LeetCode : 1. Two Sum Solution

Problem Statement:

Given an array of integers nums and an integer target, return the indices of the two numbers such that they add up to target.

You may assume that each input would have exactly one solution, and you may not use the same element twice.

You can return the answer in any order.

Example:

Input: nums = [2, 7, 11, 15], target = 9
Output: [0, 1]
Explanation: Because nums[0] + nums[1] == 9, we return [0, 1].

Input: nums = [3, 2, 4], target = 6
Output: [1, 2]

Input: nums = [3, 3], target = 6
Output: [0, 1]

Approach:

1. Brute Force

The brute force approach involves checking every pair of numbers to see if they add up to the target.

Algorithm:

1. Iterate through each element in the array with index i.

2. For each element, iterate through the rest of the array starting from index i+1.

3. Check if the sum of the two elements equals the target.

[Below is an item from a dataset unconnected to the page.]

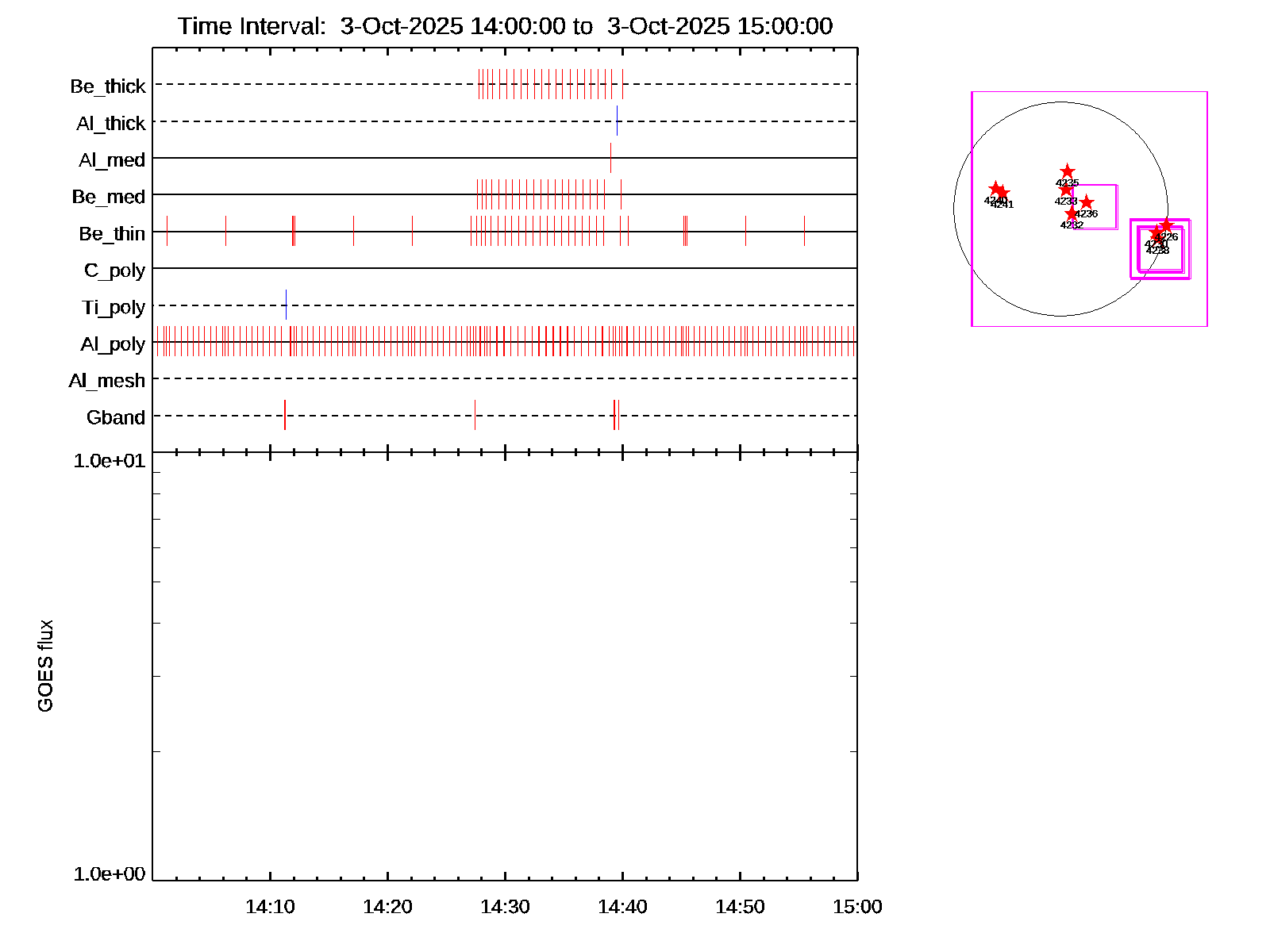This screenshot has width=1270, height=952.
Task: Click the Al_mesh row label
Action: coord(107,381)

4. If a pair is found, return their indices.

Code:

def two_sum(nums, target):
    for i in range(len(nums)):
        for j in range(i + 1, len(nums)):
            if nums[i] + nums[j] == target:
                return [i, j]

Code:

function twoSum(nums, target) {
    for (let i = 0; i < nums.length; i++) {
        for (let j = i + 1; j < nums.length; j++) {
            if (nums[i] + nums[j] === target) {
                return [i, j];
            }
        }
    }
}

Complexity Analysis:

• Time Complexity: O(n^2)

• Space Complexity: O(1)

2. Two-Pass Hash Table

This approach uses a hash table to store the elements of the array and their indices. In the first pass, we add each element and its index to the hash table. In the second pass, we check if the complement of each element (i.e., target - nums[i]) exists in the hash table.

Algorithm:

1. Initialize an empty hash table.

2. Iterate through the array and add each element and its index to the hash table.

3. Iterate through the array again and for each element, check if target - nums[i] exists in the hash table.

4. If the complement exists and is not the same as the current element, return the indices.

Code:

def two_sum(nums, target):
    hash_table = {}
    for i, num in enumerate(nums):
        hash_table[num] = i
    for i, num in enumerate(nums):
        complement = target - num
        if complement in hash_table and hash_table[complement] != i:
            return [i, hash_table[complement]]

Code:

function twoSum(nums, target) {
    const hashTable = {};
    for (let i = 0; i < nums.length; i++) {
        hashTable[nums[i]] = i;
    }
    for (let i = 0; i < nums.length; i++) {
        const complement = target - nums[i];
        if (hashTable[complement] !== undefined && hashTable[complement] !== i) {
            return [i, hashTable[complement]];
        }
    }
}

Complexity Analysis:

• Time Complexity: O(n)

• Space Complexity: O(n)

3. One-Pass Hash Table

This approach improves on the two-pass hash table by combining both steps into a single pass. As we iterate through the array, we simultaneously check for the complement and add the current element to the hash table.

Algorithm:

1. Initialize an empty hash table.

2. Iterate through the array.

3. For each element, calculate its complement (target - nums[i]).

4. Check if the complement exists in the hash table.

5. If the complement exists, return the indices.

6. If the complement does not exist, add the current element and its index to the hash table.

Code:

def two_sum(nums, target):
    hash_table = {}
    for i, num in enumerate(nums):
        complement = target - num
        if complement in hash_table:
            return [hash_table[complement], i]
        hash_table[num] = i

Code:

function twoSum(nums, target) {
    const hashTable = {};
    for (let i = 0; i < nums.length; i++) {
        const complement = target - nums[i];
        if (hashTable[complement] !== undefined) {
            return [hashTable[complement], i];
        }
        hashTable[nums[i]] = i;
    }
}

Complexity Analysis:

• Time Complexity: O(n)

• Space Complexity: O(n)

Conclusion:

The "Two Sum" problem is a classic exercise in understanding and utilizing hash tables to achieve optimal time complexity. The brute force method, while easy to understand, is inefficient for larger datasets. The two-pass hash table approach offers better performance but can be further optimized. The one-pass hash table approach is the most efficient, providing O(n) time complexity and making it the preferred solution.

By exploring different approaches, you enhance your problem-solving skills and gain insights into the importance of choosing the right data structures for optimization. Happy coding!